TASK TO COMPLETE = Below are some records; state how many of their lines contain the word "header", and add nothing.

Segment Start: AVAILABLE DATA

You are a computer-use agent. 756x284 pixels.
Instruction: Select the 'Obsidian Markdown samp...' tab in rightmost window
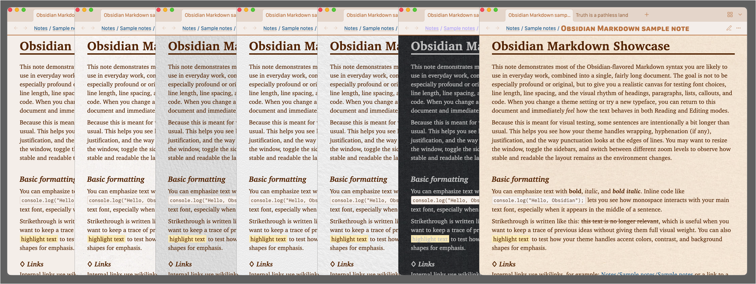coord(539,15)
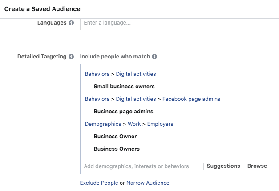Click Digital activities preceding Facebook page admins
The width and height of the screenshot is (279, 191).
136,99
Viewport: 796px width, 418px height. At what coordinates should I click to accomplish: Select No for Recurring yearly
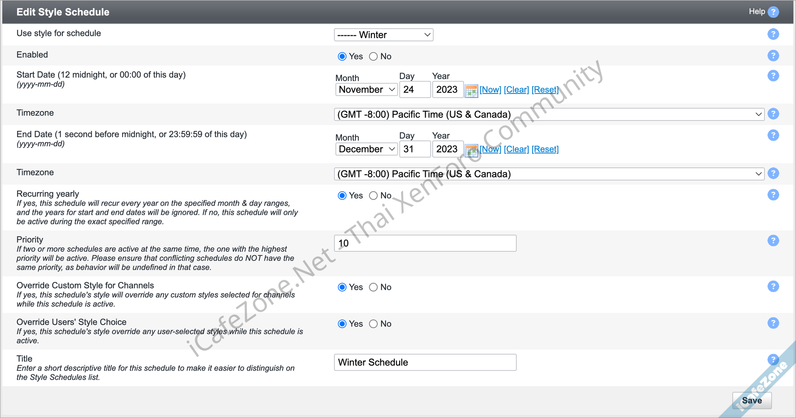tap(373, 196)
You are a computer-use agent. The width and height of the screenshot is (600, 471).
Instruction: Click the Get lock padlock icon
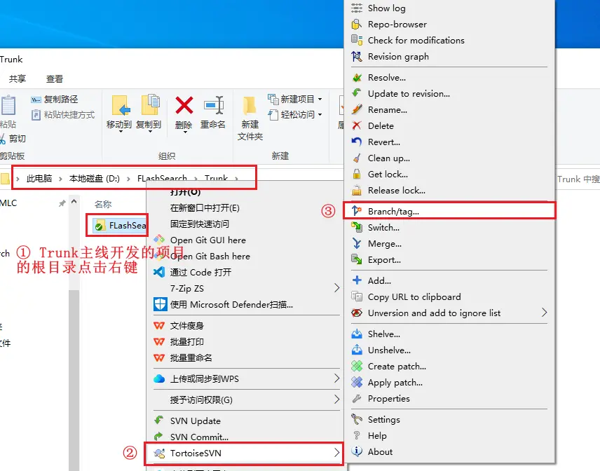(357, 174)
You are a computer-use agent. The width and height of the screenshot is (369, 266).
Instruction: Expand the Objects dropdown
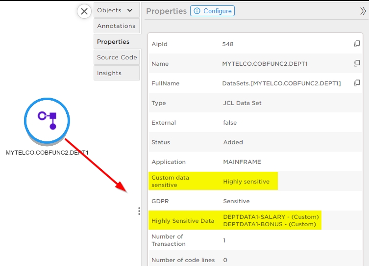click(x=129, y=10)
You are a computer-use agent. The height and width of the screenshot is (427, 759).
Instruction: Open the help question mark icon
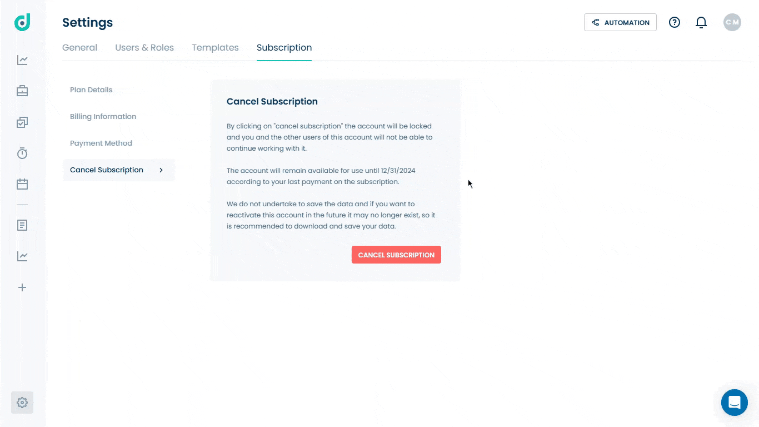[675, 22]
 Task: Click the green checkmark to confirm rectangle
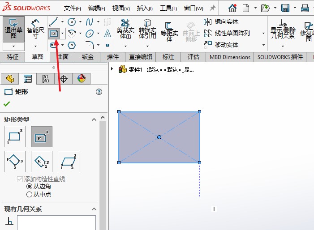pos(7,104)
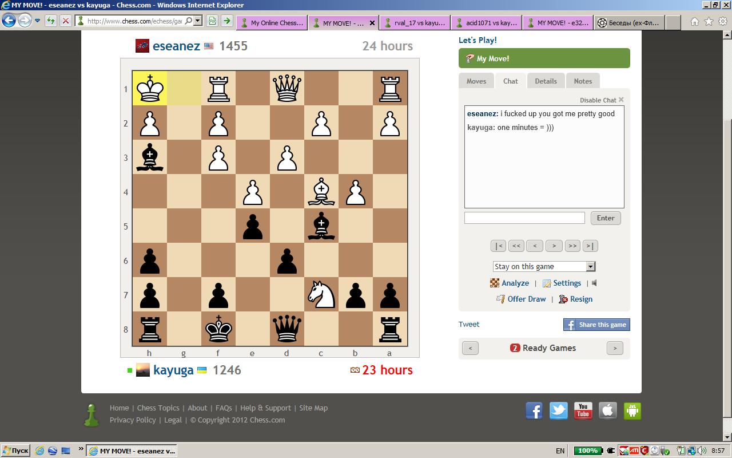Click the Offer Draw flag icon
Screen dimensions: 732x458
click(501, 299)
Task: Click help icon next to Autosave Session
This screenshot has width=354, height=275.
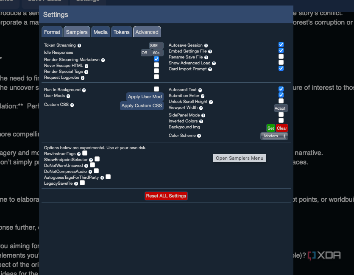Action: (206, 45)
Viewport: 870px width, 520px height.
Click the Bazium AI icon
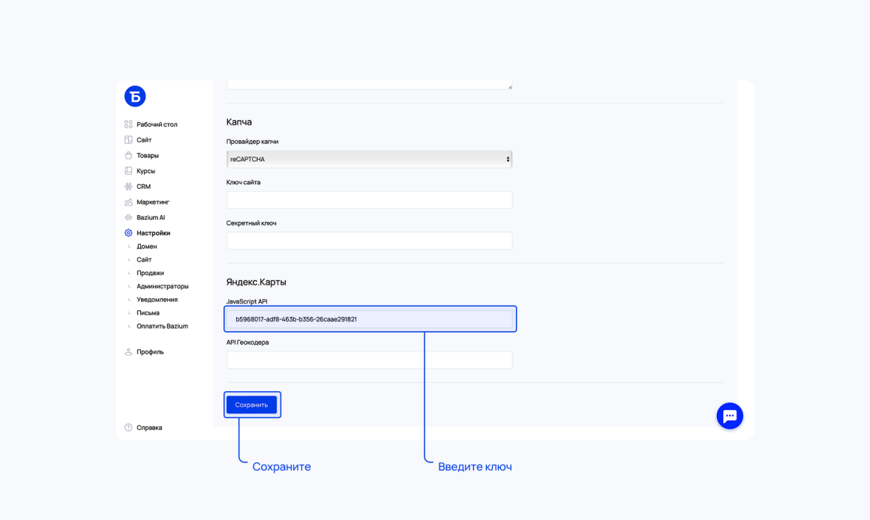[128, 217]
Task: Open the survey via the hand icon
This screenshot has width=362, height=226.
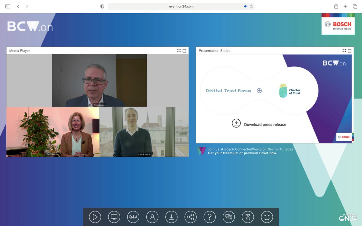Action: 248,217
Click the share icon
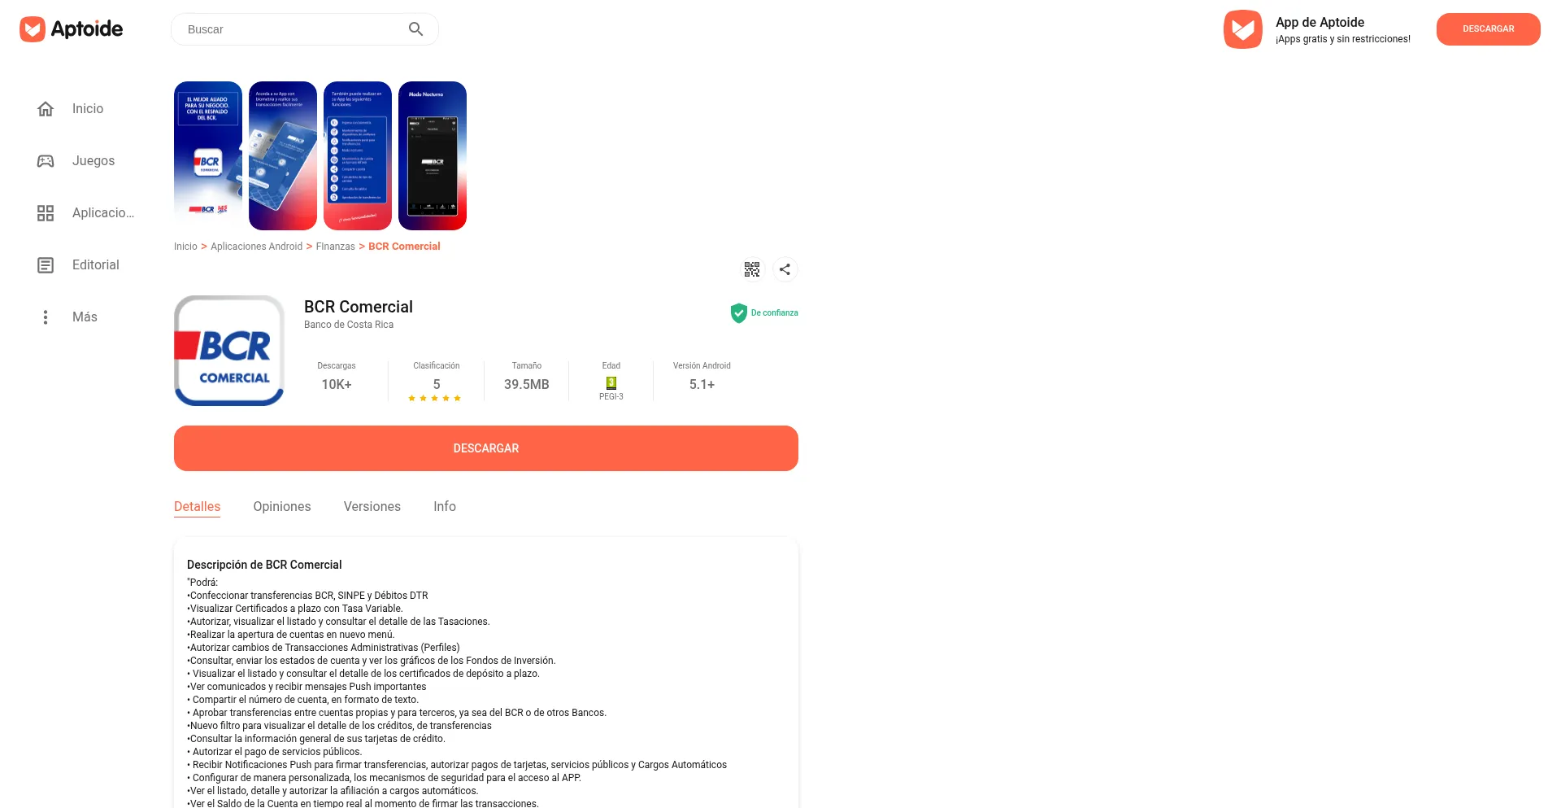This screenshot has width=1561, height=808. (785, 269)
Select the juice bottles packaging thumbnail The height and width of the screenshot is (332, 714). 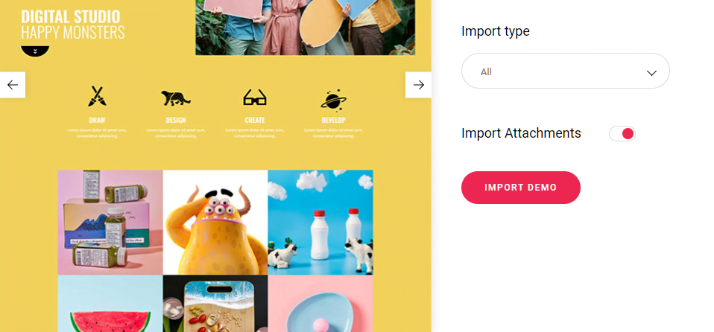tap(110, 223)
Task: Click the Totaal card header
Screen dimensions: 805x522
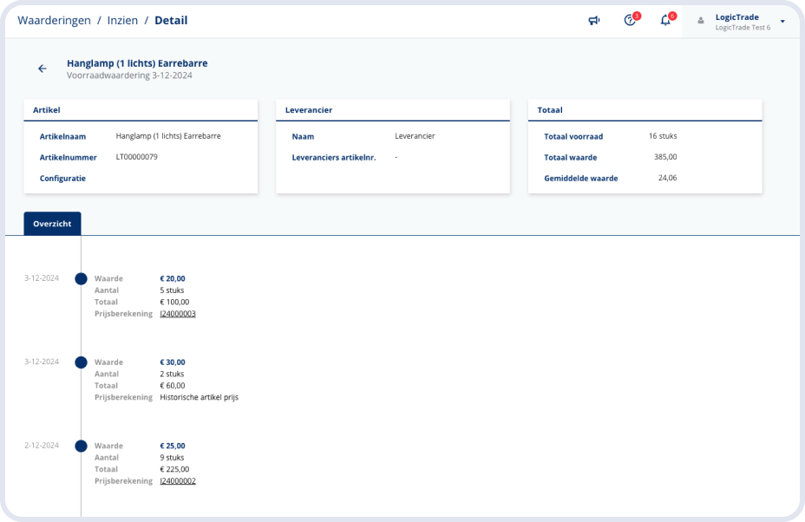Action: coord(645,110)
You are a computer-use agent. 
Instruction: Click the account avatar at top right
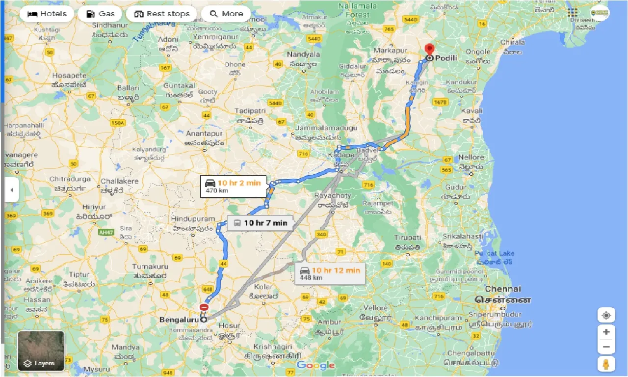(600, 12)
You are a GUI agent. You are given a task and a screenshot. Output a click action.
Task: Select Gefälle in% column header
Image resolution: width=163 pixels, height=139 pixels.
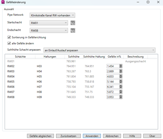click(114, 57)
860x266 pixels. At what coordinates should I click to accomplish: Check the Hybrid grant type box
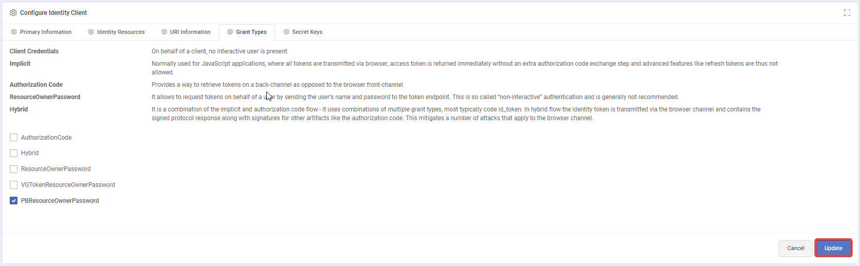(14, 153)
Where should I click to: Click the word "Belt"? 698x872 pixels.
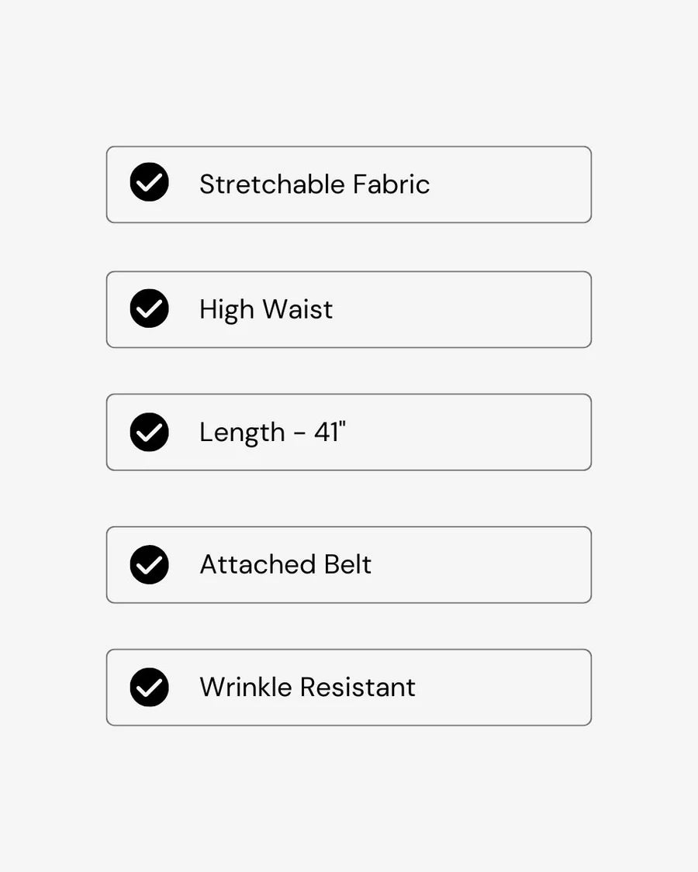(347, 564)
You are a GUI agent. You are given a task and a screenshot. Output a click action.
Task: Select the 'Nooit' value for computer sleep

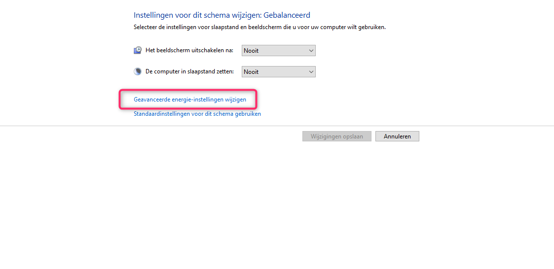(252, 71)
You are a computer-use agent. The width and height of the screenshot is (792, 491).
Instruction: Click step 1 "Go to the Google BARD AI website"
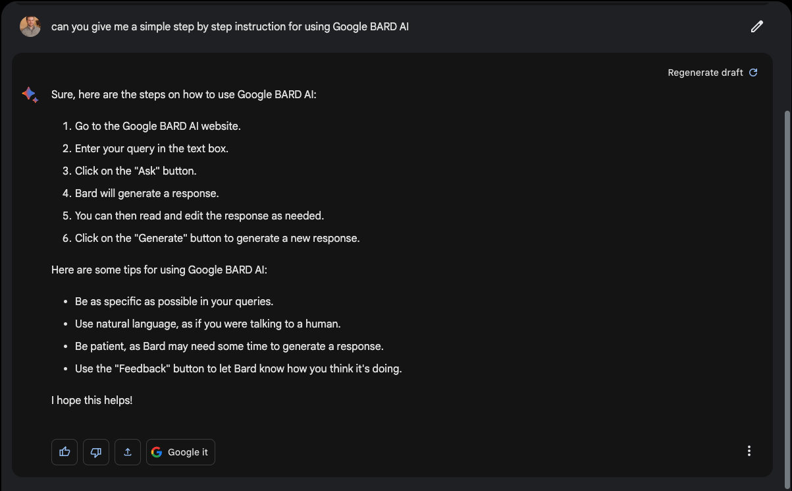(x=157, y=126)
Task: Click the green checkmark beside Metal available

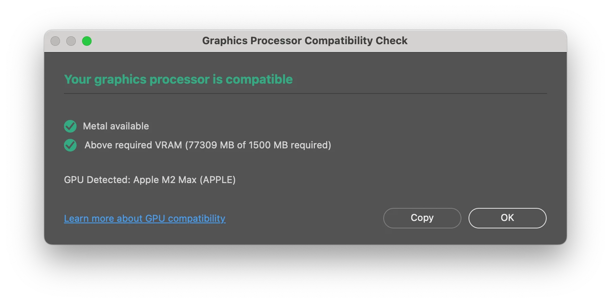Action: coord(70,126)
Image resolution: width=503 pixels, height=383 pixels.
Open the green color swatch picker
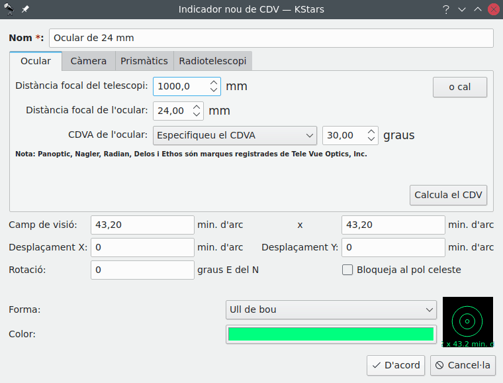point(331,334)
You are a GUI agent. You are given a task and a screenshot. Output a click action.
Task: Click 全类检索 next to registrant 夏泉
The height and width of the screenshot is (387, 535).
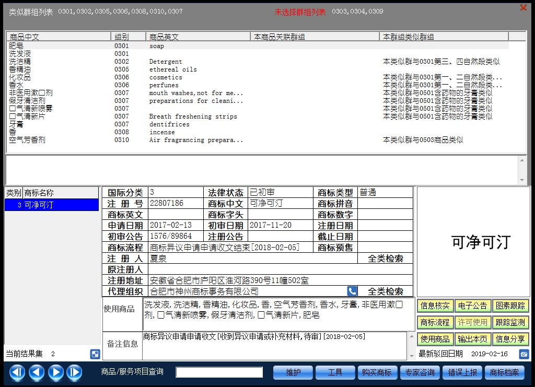pos(386,258)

Segment End: AVAILABLE DATA

OUTPUT FOR THIS TASK = 2